This is a really important topic.
The first time I hit this issue, I hit it obsessively and with enormous emotional pain and overwhelm. I was between chemo2 and chemo3, at a training workshop, and a tutor talked about a client of hers (who had severe hormone imbalances that were treated with intensive hormone therapy throughout her adolescence) who got breast cancer at 21 and over the next few years had 51 different cancer treatments for new growth, local and metastatic cancer recurrence. I did not take in that I am nothing like this person, I just confronted the fact that I currently have more reason than before my cancer diagnosis to expect to die within the next couple of years. I went into a total tailspin for about 12 hours.
My Jungian Analyst, who is a Buddhist, told me that many schools of spiritial development suggest that meditating on one's own death can be a valuable process, once it is disconnected from the current trauma that we all experience in getting breast cancer.

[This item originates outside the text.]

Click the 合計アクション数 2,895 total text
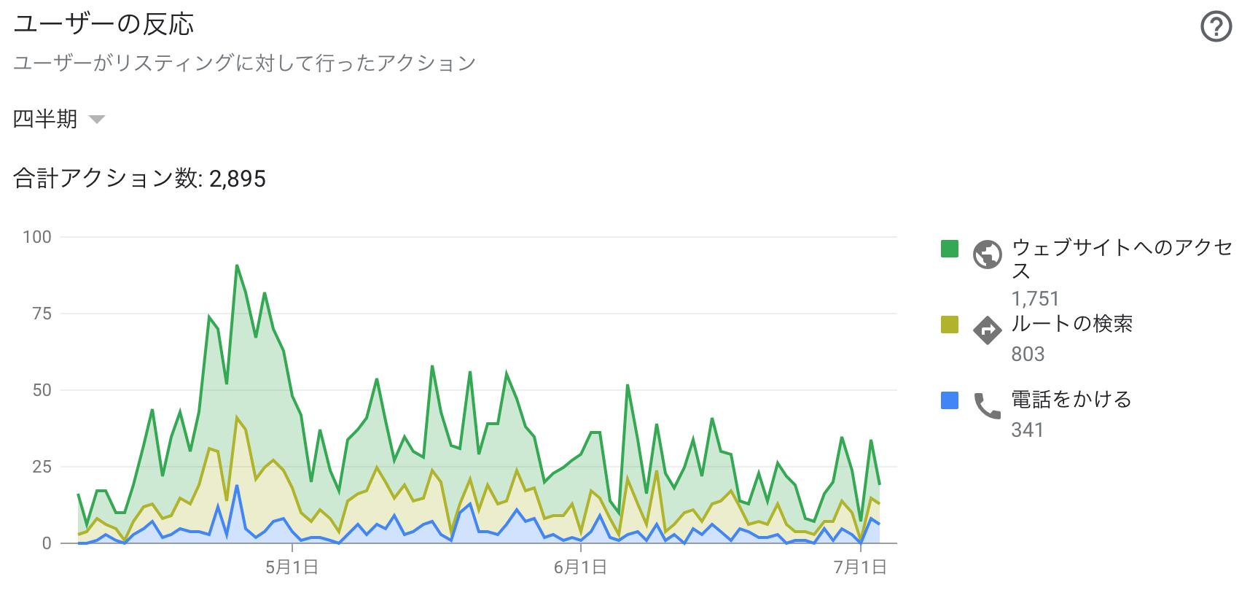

So I have found myself obsessed with this issue three or four times since then. I am learning to go there with the goal of learning to accept this idea as a reality, a possible future, but to recognise that it is just a possibility, not a certainty, and that I do not want to waste any of my remaining life in a state of panic and distress about the idea of dying soon. It is not just about wanting to live in this moment, it is about not wanting to waste this moment by filling it with panic and distress. Until I am dead, I still have a life to live, and while the risk of dying is now, thanks to my breast cancer, a part of my present moment, so is the fact that I have a good chance also that I will not die for a few more decades.